Im Rahmen eines Unterrichtprojekts der Klasse 10c im Fach Deutsch entschlossen sich 14 von 26 Schülern, ihr Handy freiwillig in den Tresor unserer Schule einzuschließen und so mussten diese Schülerinnen und Schüler eine Woche ohne das nahezu unentbehrliche Smartphone auskommen. Von ihren Erfahrungen berichten die Schüler im folgenden Text. Auf einer Seite der Universität Mannheim kann man übrigens einen Onlinetest zur Frage in der Überschrift absolvieren.

«Je länger ich auf das Handy verzichtet habe desto mehr stieg meine Konzentration und mein Interesse für andere Dinge. Ich war lange nicht mehr so fokussiert. Durch die Woche wird einem bewusst, wie viel Zeit man wirklich am Handy verbringt. Wenn man nichts zu tun hat, ist es sonst meist selbstverständlich, dass man Nachrichten verschickt und liest oder die neuesten Posts ansieht, die auf den sozialen Netzwerken hochgeladen worden sind. Doch durch das Projekt sucht man sich Alternativen und macht Dinge, die man sonst nie machen würde, da der Griff zum Handy der schnellere und bequemere Weg wäre. Die Woche war im Gesamten sehr sinnvoll, auch wenn sich ein paar Probleme ergeben haben, die man allerdings lösen konnte.»

«Meine größten Probleme ohne Smartphone wurden offenbar, als ich neue Termine mitgeteilt bekommen habe, aber auch, als ich gefragt wurde, wann ich denn Zeit habe. Dies gestaltete sich kompliziert, da ich meinen Kalender online verwalte und somit nicht mehr darauf zugreifen konnte. Das viel offensichtlichere Problem war aber, dass ich keine Möglichkeit mehr hatte, andere anzurufen, wenn ich zum Beispiel eher als geplant Schulschluss hatte. Der Verzicht sowohl auf Messenger-Dienste als auch auf Social-Media-Plattformen war nicht problematisch, sondern reine Gewöhnungssache.»

«Die fünf Tage sind anders als sonst. Ich komme gut damit klar, ohne Handy auszukommen, aber normal ist es nicht. Alltagssituationen, in denen man immer das Handy in der Hand hat und recherchiert oder zum Beispiel Zugfahrten erlebt man, also ich zumindest, in der Woche ganz neu. Man beobachtet ganz andere Dinge und andere Dinge werden einem klar. Schwer fällt mir diese Woche ohne Handy nicht, aber gewöhnungsbedürftig ist es schon.

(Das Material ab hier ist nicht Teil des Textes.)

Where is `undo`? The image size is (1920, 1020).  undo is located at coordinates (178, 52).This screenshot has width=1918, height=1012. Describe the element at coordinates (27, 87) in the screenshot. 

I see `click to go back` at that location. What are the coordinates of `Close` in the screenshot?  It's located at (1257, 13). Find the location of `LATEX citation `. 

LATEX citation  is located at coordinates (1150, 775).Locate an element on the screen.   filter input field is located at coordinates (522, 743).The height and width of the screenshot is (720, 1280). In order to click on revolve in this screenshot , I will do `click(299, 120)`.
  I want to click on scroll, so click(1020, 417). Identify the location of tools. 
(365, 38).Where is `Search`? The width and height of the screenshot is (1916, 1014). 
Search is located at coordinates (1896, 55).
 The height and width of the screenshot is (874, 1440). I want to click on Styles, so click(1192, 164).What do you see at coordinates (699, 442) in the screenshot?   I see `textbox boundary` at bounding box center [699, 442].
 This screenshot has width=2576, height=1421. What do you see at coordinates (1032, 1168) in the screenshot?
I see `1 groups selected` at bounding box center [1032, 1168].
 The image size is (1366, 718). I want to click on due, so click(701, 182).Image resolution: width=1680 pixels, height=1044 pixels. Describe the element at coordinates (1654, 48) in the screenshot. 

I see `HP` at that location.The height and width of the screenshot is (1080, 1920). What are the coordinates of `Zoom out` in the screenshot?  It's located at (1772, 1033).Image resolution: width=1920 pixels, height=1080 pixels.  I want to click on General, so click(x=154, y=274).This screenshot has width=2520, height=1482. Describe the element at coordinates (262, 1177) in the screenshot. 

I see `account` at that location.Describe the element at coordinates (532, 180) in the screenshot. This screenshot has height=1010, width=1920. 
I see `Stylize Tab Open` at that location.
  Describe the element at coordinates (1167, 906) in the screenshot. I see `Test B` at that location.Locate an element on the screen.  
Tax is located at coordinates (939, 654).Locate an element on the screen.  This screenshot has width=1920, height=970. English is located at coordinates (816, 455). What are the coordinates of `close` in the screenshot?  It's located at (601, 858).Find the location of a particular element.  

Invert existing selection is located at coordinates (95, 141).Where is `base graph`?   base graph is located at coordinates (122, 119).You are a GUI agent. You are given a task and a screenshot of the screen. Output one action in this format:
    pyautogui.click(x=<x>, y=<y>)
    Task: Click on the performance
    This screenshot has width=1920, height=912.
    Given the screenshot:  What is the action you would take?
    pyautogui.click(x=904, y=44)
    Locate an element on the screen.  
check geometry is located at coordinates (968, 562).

Ein großer Nachteil sind die organisatorischen Dinge, die heutzutage, einfach nicht mehr anders geplant werden können. In Zukunft werde ich darauf achten, etwas unabhängiger von meinem Handy zu werden.»

«Winston Smith, Protagonist des Buches „1984“ von George Orwell, schrieb in sein Tagebuch: „Freiheit bedeutet die Freiheit, zu sagen, dass zwei und zwei vier ist.“ Während der smartphonefreien Woche habe ich mir viele Gedanken über diese Aussage gemacht und habe es letztendlich für mich neu definiert: „Freiheit bedeutet die Freiheit, anders zu sein.“ Dazu gilt für mich auch der Verzicht auf ein Luxusgut unserer Zeit, das die meisten Menschen, die dieses Projekt nicht unterstützen, in meiner Gegenwart trotzdem nutzten. Die Menschen, die Teil dieses Projektes waren, wissen jetzt, wie es sich anfühlt, anders zu sein, während die anderen immer noch denken, das Smartphone sei unentbehrlich für das menschliche Leben.»

«Uns geht das Mobiltelefon gar nicht so sehr ab, wie wir anfangs der Woche dachten. Den Verzicht bemerken wir vor allem bei Langeweile, wenn Freunde ständig am Handy sind und in Situationen in denen der kurze Gebrauch sowohl sinnvoll als auch praktisch wäre (z.B. Zugfahrplan, Uhrzeit, Erreichbarkeit). Besonders vermissen wir zwar das Musikhören und den einfacheren Kontakt über die sozialen Medien mit Freunden und Familie, jedoch nutzen wir unsere Zeit tatsächlich sinnvoller (z.B. Mario Kart, lange Festnetztelefonate, Zeit für die Familie).»